Statistics 750   Multivariate Analysis

Fall 2006                               MWF 11am , MTH 0305

Instructor: Eric Slud, Statistics Program, Math. Dept.

Office:    Mth 2314, x5-5469, email evs@math.umd.edu

Office hours:    M10, W12, F10

Course Text: K. Mardia, J.Kent, and J. Bibby Multivariate Analysis, 1980,
Academic Press (paperback).

This text covers both theory and data examples, with ample verbal explanations and motivation.

Recommended Texts: (i) Anderson, T.W. An Introduction to Multivariate
Statistical Analysis
, 3rd ed. 2003, Wiley-Interscience.

This is a standard and authoritative, but very theoretical and fairly dry book,
with much deeper mathematical treatment than the Mardia, Kent and Bibby text.

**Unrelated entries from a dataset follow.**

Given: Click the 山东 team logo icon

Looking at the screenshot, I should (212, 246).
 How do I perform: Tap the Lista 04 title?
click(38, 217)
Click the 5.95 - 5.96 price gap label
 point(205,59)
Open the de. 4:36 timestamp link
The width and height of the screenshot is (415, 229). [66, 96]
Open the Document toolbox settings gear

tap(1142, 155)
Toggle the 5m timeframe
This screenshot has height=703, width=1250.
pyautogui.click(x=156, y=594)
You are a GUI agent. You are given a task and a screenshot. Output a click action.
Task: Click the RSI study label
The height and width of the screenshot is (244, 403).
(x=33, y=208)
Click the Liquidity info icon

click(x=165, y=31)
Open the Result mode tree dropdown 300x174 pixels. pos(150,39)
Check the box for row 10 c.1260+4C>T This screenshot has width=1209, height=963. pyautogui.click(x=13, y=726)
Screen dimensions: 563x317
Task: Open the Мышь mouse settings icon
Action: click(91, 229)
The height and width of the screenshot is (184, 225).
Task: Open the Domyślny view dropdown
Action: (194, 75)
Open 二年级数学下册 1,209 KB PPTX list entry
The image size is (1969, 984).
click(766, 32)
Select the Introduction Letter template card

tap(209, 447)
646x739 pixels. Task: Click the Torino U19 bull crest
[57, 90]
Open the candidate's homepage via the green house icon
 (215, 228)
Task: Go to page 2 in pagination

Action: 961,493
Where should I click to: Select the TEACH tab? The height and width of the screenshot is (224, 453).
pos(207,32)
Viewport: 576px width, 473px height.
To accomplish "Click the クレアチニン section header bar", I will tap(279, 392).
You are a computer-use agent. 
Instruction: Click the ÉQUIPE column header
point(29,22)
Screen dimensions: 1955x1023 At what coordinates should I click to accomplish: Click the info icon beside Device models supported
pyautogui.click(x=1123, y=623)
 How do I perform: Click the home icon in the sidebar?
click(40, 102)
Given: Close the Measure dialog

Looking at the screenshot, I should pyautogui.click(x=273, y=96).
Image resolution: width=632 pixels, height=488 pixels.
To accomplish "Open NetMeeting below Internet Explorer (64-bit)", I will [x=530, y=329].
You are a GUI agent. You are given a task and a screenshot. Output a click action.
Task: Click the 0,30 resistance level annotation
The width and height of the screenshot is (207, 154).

(ii) Hardle, Wolfgang, and Simar, Leopold, Applied Multivariate Statistical
Analysis
2003, Springer-Verlag.

This is a much newer text, emphasizing nonparametric techniques and computational examples,
primarily geared towards economics and finance.

Overview:    This course is about statistical models and methods of inference
for multivariate observations with dependent coordinates. Theoretical material
relates to the multivariate normal distribution and to the statistical sampling
behavior of empirical variance-covariance matrices and of various projections
and eigen-decompositions of them. Models studied include regression, principal
components analysis, factor models, and canonical correlations. In addition,
important atheoretical analysis methods like Clustering algorithms will also be
discussed. All methods will be illustrated using computational data examples.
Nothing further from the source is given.